Wyświetl Pojedyńczy Post
Stary 23-09-2010, 14:10   #41
Irmfryd
 
Irmfryd's Avatar
 
Reputacja: 1 Irmfryd ma w sobie cośIrmfryd ma w sobie cośIrmfryd ma w sobie cośIrmfryd ma w sobie cośIrmfryd ma w sobie cośIrmfryd ma w sobie cośIrmfryd ma w sobie cośIrmfryd ma w sobie cośIrmfryd ma w sobie cośIrmfryd ma w sobie cośIrmfryd ma w sobie coś
Podróż, jej kolejny etap rozpoczął się wczoraj na lądowisku. Pomimo, że stały grunt poprzez obecność gór zbliżył się, nadal czuje się nieswojo. Wczoraj tylko raz wyszedłem na zewnątrz. Dotknąłem barierki nawet nie patrząc w dół. Co niektórzy są odważniejsi, popijają drinki na zewnątrz, urządzają pogawędki, przechadzają się po tarasie widokowym. Wolę siedzenie w środku gondoli.

Zajmujemy razem z Panną Casee rząd foteli na pierwszym poziomie. Jej stan nadal nie zmienił się. Nie słyszałem aby na pokładzie sterowca powiedziała choćby słowo. Jeśli krzątająca się wszędzie obsługa poda jej pożywienie zjada wszystko aż do ostatniego kęsa.

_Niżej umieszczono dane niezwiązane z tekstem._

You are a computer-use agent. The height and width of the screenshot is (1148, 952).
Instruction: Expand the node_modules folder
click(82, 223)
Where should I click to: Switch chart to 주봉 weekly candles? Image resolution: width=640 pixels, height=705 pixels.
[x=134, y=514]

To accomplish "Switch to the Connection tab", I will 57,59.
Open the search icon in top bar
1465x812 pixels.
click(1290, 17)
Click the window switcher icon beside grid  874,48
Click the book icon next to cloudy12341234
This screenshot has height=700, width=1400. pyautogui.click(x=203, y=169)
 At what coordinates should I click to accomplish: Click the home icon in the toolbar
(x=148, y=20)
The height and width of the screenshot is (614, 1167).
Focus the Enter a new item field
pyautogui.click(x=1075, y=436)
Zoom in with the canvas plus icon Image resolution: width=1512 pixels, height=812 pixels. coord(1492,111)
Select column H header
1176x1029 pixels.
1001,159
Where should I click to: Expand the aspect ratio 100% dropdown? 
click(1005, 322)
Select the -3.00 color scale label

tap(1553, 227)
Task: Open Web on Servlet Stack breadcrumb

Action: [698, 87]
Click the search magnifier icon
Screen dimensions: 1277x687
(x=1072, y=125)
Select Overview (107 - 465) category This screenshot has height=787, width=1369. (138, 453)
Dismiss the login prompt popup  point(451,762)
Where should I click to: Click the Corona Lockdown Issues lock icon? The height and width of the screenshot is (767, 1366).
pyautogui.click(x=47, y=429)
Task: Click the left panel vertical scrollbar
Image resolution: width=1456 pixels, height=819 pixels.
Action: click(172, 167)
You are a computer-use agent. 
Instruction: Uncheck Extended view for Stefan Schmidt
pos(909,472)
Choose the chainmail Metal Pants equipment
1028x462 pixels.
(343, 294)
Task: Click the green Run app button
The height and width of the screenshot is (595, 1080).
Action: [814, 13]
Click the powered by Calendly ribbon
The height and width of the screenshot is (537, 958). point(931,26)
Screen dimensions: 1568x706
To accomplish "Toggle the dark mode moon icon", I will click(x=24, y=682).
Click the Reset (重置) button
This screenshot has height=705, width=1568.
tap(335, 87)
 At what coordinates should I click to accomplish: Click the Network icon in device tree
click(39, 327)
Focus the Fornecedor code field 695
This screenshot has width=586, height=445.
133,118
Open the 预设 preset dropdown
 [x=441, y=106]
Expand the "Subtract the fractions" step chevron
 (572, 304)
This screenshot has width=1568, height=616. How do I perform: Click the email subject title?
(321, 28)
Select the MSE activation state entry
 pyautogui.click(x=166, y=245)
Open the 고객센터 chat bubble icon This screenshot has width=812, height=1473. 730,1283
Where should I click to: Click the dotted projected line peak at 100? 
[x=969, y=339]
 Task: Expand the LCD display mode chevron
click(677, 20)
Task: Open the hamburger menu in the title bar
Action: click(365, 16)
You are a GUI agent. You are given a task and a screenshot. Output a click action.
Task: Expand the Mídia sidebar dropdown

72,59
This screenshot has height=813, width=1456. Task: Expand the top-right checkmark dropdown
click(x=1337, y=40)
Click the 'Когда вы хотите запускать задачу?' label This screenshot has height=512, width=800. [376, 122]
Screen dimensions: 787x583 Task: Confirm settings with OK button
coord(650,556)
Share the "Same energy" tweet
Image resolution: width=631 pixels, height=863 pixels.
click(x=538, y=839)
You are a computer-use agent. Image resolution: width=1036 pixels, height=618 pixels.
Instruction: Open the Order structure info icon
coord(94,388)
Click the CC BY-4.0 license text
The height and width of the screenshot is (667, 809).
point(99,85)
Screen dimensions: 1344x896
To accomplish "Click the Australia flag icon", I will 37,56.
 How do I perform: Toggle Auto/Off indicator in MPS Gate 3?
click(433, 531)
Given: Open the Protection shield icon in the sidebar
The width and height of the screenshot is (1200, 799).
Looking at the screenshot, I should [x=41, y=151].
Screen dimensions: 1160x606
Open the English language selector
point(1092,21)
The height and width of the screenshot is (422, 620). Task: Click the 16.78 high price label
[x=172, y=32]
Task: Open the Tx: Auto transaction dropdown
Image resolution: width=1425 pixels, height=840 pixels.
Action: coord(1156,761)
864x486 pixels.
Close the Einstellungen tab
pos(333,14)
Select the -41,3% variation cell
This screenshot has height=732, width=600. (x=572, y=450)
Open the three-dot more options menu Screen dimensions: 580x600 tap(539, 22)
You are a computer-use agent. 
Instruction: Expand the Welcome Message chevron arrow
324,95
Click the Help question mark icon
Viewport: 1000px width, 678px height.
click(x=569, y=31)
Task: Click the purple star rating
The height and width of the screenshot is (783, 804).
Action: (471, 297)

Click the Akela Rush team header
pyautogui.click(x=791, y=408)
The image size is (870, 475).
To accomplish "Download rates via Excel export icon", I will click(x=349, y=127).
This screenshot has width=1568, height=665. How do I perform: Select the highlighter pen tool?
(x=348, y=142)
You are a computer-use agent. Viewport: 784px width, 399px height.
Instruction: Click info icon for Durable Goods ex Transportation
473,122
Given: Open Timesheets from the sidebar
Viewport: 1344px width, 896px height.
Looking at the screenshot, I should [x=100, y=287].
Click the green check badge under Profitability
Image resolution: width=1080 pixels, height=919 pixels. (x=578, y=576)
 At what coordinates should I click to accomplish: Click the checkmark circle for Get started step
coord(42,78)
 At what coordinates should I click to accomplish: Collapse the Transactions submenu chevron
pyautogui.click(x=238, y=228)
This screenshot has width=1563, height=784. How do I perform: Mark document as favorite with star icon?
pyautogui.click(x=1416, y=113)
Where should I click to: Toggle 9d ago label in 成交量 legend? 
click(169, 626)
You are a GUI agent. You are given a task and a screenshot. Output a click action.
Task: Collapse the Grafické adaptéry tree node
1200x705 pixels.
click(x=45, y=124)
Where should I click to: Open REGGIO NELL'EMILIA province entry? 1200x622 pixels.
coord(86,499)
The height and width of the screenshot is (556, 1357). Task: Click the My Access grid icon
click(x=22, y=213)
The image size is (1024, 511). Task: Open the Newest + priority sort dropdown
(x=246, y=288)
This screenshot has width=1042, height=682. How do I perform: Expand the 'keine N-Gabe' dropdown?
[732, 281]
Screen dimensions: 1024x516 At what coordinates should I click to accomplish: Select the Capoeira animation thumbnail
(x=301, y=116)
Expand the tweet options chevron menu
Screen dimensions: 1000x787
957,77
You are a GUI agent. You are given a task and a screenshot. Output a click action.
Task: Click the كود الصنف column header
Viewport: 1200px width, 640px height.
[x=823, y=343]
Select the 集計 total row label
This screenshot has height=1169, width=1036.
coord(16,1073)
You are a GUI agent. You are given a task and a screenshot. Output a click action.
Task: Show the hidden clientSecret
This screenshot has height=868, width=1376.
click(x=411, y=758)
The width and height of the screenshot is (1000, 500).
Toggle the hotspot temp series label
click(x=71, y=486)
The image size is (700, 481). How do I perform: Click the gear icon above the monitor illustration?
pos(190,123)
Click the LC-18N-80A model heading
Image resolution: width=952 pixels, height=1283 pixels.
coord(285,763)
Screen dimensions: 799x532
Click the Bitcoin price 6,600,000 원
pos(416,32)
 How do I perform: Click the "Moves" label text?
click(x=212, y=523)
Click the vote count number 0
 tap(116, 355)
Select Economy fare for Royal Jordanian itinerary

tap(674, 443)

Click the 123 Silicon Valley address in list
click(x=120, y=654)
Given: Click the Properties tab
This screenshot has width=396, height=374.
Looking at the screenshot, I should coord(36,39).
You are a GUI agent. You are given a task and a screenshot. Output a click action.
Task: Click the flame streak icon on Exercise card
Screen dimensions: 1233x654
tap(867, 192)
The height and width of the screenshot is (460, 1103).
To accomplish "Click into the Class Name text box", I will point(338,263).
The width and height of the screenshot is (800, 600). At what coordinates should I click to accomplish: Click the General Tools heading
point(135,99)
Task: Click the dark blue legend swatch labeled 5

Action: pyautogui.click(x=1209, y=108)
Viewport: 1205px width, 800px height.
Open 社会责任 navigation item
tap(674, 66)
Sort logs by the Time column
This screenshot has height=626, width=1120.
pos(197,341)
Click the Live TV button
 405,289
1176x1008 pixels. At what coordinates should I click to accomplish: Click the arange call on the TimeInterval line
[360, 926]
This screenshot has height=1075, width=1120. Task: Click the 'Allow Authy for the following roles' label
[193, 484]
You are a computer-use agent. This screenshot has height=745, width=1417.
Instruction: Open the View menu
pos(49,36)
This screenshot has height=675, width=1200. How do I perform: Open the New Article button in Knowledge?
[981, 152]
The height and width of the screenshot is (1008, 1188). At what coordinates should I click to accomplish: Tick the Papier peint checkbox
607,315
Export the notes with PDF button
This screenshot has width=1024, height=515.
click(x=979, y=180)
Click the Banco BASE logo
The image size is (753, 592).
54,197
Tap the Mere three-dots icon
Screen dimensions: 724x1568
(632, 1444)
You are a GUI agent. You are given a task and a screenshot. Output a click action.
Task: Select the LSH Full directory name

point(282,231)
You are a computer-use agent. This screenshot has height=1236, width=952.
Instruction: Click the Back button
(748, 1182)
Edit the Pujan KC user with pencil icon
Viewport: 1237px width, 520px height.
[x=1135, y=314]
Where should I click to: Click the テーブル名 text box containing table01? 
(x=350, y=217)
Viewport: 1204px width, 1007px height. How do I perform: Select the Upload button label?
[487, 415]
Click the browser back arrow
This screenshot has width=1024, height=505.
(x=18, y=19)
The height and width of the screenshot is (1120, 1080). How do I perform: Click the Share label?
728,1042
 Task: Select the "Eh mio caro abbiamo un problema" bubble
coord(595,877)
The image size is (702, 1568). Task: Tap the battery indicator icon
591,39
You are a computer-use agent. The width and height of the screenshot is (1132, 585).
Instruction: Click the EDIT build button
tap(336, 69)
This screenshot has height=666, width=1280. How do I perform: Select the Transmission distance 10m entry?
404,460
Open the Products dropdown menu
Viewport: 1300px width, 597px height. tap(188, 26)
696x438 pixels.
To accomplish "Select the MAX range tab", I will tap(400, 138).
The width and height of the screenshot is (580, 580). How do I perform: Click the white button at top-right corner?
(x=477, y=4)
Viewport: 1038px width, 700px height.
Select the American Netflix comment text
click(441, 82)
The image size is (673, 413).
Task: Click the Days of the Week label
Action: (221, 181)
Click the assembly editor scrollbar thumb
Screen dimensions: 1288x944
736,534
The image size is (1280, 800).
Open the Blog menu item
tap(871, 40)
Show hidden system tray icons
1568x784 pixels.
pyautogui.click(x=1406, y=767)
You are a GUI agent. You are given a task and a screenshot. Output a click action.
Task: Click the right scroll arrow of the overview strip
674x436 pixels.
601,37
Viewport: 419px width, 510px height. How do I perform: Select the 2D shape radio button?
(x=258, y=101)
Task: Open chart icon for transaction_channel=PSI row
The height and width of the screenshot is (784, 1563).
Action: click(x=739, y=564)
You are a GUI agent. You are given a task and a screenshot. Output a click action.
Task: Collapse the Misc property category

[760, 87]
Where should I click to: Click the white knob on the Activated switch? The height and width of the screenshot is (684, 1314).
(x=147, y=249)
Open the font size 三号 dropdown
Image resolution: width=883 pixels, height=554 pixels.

Potem siedzi bez ruchu z talerzem w dłoni ze wzrokiem utkwionym w oparcie fotela albo spogląda w umieszczony nad naszymi głowami bulaj.

***

To dopiero popołudnie czwartego dnia lotu … tęsknię za Emilie i Etienne … tęsknię za miastem … za Xhystos. Podróż pociągiem jakoś szybko minęła. Posiłki, sen, pogawędka z Bowmanem tzn. Blumem, który najwyraźniej znalazł sobie obiekt zainteresowań … czy aby tylko zainteresowań … jej niepewne gesty, uciekanie wzrokiem … opiekuńcza poza Bluma … coś ich łączy … przeżycia … może wspólne miejsce. Zresztą nawet jeśli uciekają z Xhystos to co mnie to obchodzi, nie są przecież członkami wyprawy … nie są wysłannikami Rady. Jedni uciekają, innych miasto wyrzuca … efekt jest ten sam. O czym to ja myślałem … a tak podróż pociągiem. Potem ten konduktor ze złą wiadomością o Pannie Casse. Przedział sypialny … gdzieś na przedzie pociągu i ona wpatrzona w sufit. Co spowodowało tak silne zobojętnienie … decyzja o wyjeździe … raczej nie, a jeśli to nie główny powód, być może dostała napadu lęku kiedy bramy zamknęły się za nami. Ale zaraz kiedy nastąpiła zmiana … jeszcze w Le Chat Noir … gdy podszedłem do stolika promieniała, brylowała w towarzystwie, z wdziękiem utarła nosa temu … turyście do Samaris… jak on się nazywał … w sumie nieistotne. Jako jedyny nie pasował, odstawał, stanowił jej całkowite przeciwieństwo. Był jak martwy. Wiało od niego pustką. Nie było nic. Nie było emocji. Może to mechanizm obronny przed czymś strasznym co widział. A może nie … ludzie miasta bledną, stają się coraz bardziej częścią Maszyny. Zbliżają się coraz bardziej do granicy, gdzie nie ma emocji a więc nie ma człowieczeństwa. On … turysta do Samaris … najwyraźniej ją przekroczył. Opuszczenie Xhystos może go uzdrowić … na początku będzie szukał zapomnienia … potem być może przyjdzie oczyszczenie. Chyba, że istnieje inna możliwość, całkiem prawdopodobna, ten mężczyzna … nie jest człowiekiem. Jest obcym bytem, wytworem Maszyny. Może jest samą Maszyną. To bardzo, bardzo możliwe. Wręcz najbardziej prawdopodobne. Jeśli tak to nie należy on do wyprawy. Jak on powiedział, że jest kronikarzem wyprawy … a potem te aluzje do szpiega, rzucanie wydawałoby się bezsensownych haseł i sondowanie naszych opinii. To jasne człowiek maszyna nie jest tym za kogo się podaje. Nie jest wysłannikiem, jedzie w roli obserwatora wysłanników z poleceniem prowadzenia kroniki wyprawy, z której następnie ma złożyć szczegółowy raport Radzie. Człowiek maszyna jeszcze …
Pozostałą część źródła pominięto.